A, B and the carbon atom to which they are attached are C ₃ -C 6 -cycloalkyl which is optionally substituted by one or two non-adjacent oxygen and / or sulfur atoms, optionally substituted by C ₁ -C ₄ -alkyl or C ₁ -C ₄ -alkoxy-C ₁ -C ₂ -alkyl-substituted Alkylendiyl- dioxyl- or through an alkylene group is substituted, the stand with the carbon atom to which it is attached, forms a further five- to six-membered ring, and at least an agonist or antagonist of acetylcholine receptors for controlling insects of the family of the Stink bug (Pentatomidae).

2. Use of active compound combinations according to claim 1, in which

Y is chlorine, bromine, iodine, methyl, ethyl or methoxy,

A, B and the carbon atom to which they are attached represent C 5 -C 9 -cycloalkyl which is substituted by an optionally containing an oxygen atom, optionally substituted by methyl, ethyl or methoxymethyl alkylenediyl or by an alkylenedioxy group, which with the Carbon atom to which it is attached forms another five- or six-membered ring.
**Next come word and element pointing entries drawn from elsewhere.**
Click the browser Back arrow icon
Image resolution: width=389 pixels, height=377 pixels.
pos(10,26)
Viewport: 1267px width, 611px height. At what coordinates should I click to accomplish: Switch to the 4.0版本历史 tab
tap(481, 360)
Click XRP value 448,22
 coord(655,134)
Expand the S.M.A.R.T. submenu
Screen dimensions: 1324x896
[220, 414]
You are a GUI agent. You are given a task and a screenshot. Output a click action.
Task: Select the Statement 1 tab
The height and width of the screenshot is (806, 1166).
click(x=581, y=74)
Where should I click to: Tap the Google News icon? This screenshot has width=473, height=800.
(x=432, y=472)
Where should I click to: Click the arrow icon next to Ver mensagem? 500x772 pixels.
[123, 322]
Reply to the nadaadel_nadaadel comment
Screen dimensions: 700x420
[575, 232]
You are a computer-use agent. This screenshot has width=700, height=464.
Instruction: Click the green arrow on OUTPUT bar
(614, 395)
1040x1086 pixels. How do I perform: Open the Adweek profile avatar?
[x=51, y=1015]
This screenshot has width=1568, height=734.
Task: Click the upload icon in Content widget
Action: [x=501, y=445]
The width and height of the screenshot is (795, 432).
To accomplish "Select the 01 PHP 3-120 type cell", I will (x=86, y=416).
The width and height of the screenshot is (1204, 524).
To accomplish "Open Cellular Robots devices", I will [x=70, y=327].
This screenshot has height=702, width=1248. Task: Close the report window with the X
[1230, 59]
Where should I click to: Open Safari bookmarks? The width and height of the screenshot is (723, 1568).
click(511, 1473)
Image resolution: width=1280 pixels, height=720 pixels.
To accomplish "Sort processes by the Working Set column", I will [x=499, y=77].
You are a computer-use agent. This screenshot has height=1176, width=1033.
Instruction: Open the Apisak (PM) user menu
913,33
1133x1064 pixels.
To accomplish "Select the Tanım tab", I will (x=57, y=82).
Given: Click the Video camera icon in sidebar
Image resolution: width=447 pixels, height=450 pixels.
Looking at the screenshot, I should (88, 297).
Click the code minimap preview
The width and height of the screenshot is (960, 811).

3. Use of active compound combinations according to claim 1, in which

Y is chlorine, bromine, methyl, ethyl or methoxy, A, B and the carbon atom to which they are attached represent C 9 -cycloalkyl which is substituted by a C 4 -C 5 -alkylenedioxy group which, with the carbon atom to which it is attached, is optionally one to two times Methyl substituted 5-ring or 6-ring ketal forms.

Use of active compound combinations according to claim 1, in which

Y is chlorine, bromine or methyl,

A, B and the carbon atom to which they are attached represent saturated C 9 -cycloalkyl which is substituted by a C 1 -C 6 -alkylenedioxy group which, with the carbon atom to which it is attached, is a 5-membered or 6-membered Ringketal forms.

Use of active compound combinations according to claim 1, in which the substituents Y, A, and B have the definitions given in the table:

6. Use of active compound combinations according to claim 1 comprising at least one compound of the formula (I) and at least one of the following compounds: Imidacloprid Acetamiprid Thiamethoxam Nitenpyram Thiacloprid

Dinotefuran Clothianidin Imidaclothiz

7. Use of active compound combinations according to claim 1 containing at least one compound of formula (I) and imidacloprid.

8. Use of active compound combinations according to claim 1 containing the compound of formula (1-2).

9. Use of active compound combinations according to claim 1 for use in corn, rice, soya, cotton and cereals, fruit, citrus and vegetables.

10. Use of active compound combinations according to claim 9 for use in soybeans.

11. Use of active compound combinations according to claim 9 for use in maize.

12. Use of active compound combinations according to claim 9 for use in rice.

13. Use of active compound combinations according to claim 9 for use in cotton.

14. Use of active compound combinations according to claim 9 for use in cereals.